--- START SUPPLIED PASSAGE ---

I would really appreciate it if anyone could take a look at this. My teacher can not help me (he is a physicist) and I suspect that whatever I did wrong is a fairly obvious conceptual error that I can't recognize because of my lack of experience.

Also, any (free) references on the LBM (or other practical computational physics techniques) that are suitable for a beginner would be greatly appreciated!

Code:
#include <stdlib.h>
#include <stdio.h>
#include <string.h>
#include <math.h>
// #include <timer.h>
#include <project_main.h>
#define density 1.0
#define nx 10
#define ny 10
#define msize nx*ny
//#define numberOfActiveNodes msize-2 // see the comments in BOUND's declaration for a justification.

--- END SUPPLIED PASSAGE ---
--- START LISTED ENTRIES ---

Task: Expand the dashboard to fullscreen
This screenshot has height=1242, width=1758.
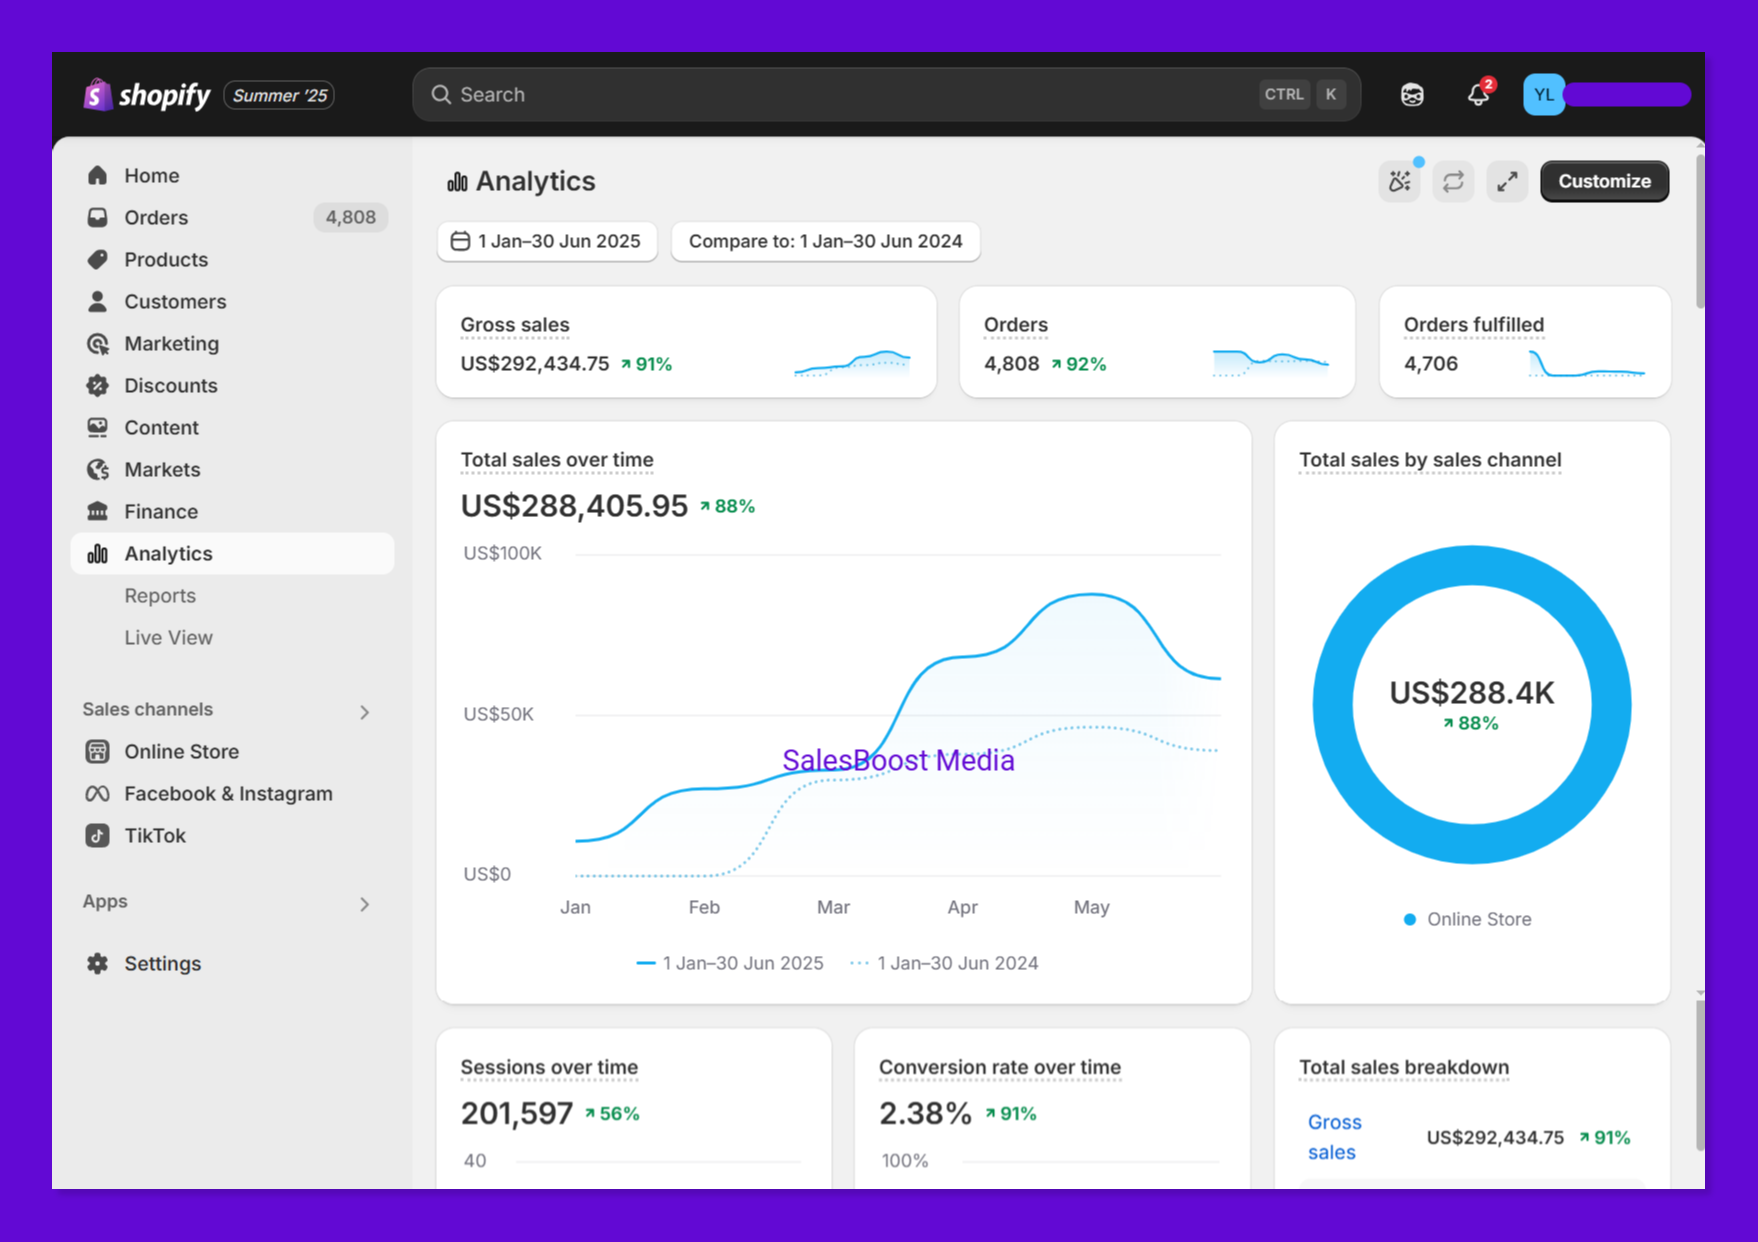Action: 1507,181
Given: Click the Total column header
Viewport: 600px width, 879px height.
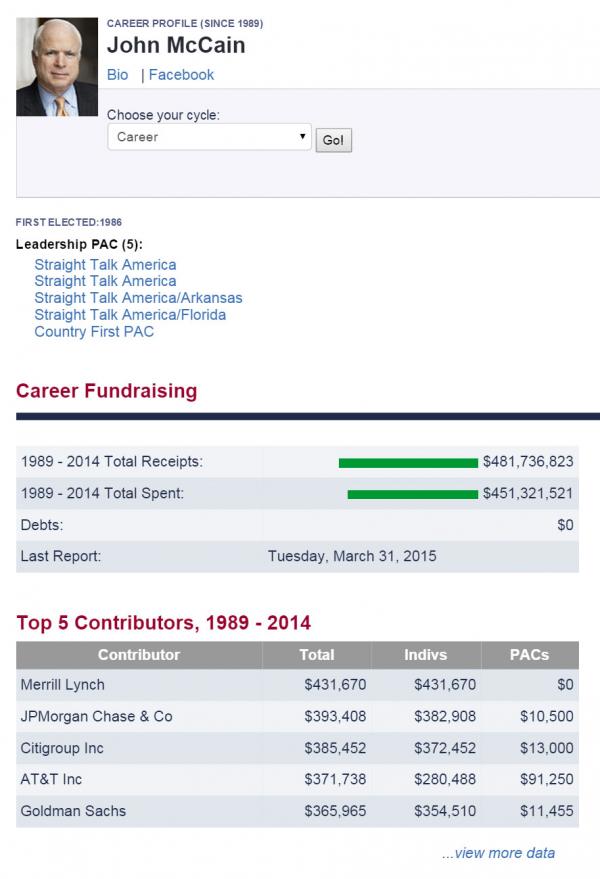Looking at the screenshot, I should [x=317, y=655].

--- END LISTED ENTRIES ---

LIST OF TASKS:
• a. In the lattice Boltzmann forum post, transcribe the part between "Also, any (free)" and "for a justification.", inclusive.
• b. Continue the lattice Boltzmann forum post from where it stops.

ANSWERS TO THE EXERCISE:
• a.
Also, any (free) references on the LBM (or other practical computational physics techniques) that are suitable for a beginner would be greatly appreciated!

Code:
#include <stdlib.h>
#include <stdio.h>
#include <string.h>
#include <math.h>
// #include <timer.h>
#include <project_main.h>
#define density 1.0
#define nx 10
#define ny 10
#define msize nx*ny
//#define numberOfActiveNodes msize-2 // see the comments in BOUND's declaration for a justification.

• b.
//#define deltaU 0.00001

#define cudaCheckErrors(msg) \
   do { \
      cudaError_t __err = cudaGetLastError();\
      if (__err != cudaSuccess) { \
         printf("Fatal error %s (%s at %s:%d)\n", msg, cudaGetErrorString(__err), __FILE__, __LINE__); \
         exit(1); \
      } \
   } while (0)

int main(int argc, char **argv) {
	int dev_id = 0;
	if (DeviceSelect(dev_id) < 0) {
		fprintf(stderr, "Err: No GPU device found\n");
		exit(1);
	}
	//DeviceInfo(dev_id);

	// The UX, UY, and DENSITY matrices are currently only used for debugging. 
        float *UX = (float *) malloc(msize * sizeof(float));
        float *UY = (float *) malloc(msize * sizeof(float));
        float *DENSITY = (float *) malloc(msize * sizeof(float));

	// The F matrix is 3 dimensional. (really it is a flat array). The first two dimensions are the x and y coordinates.
	// The third is 9 long, and details the densities moving in each of 9 directions.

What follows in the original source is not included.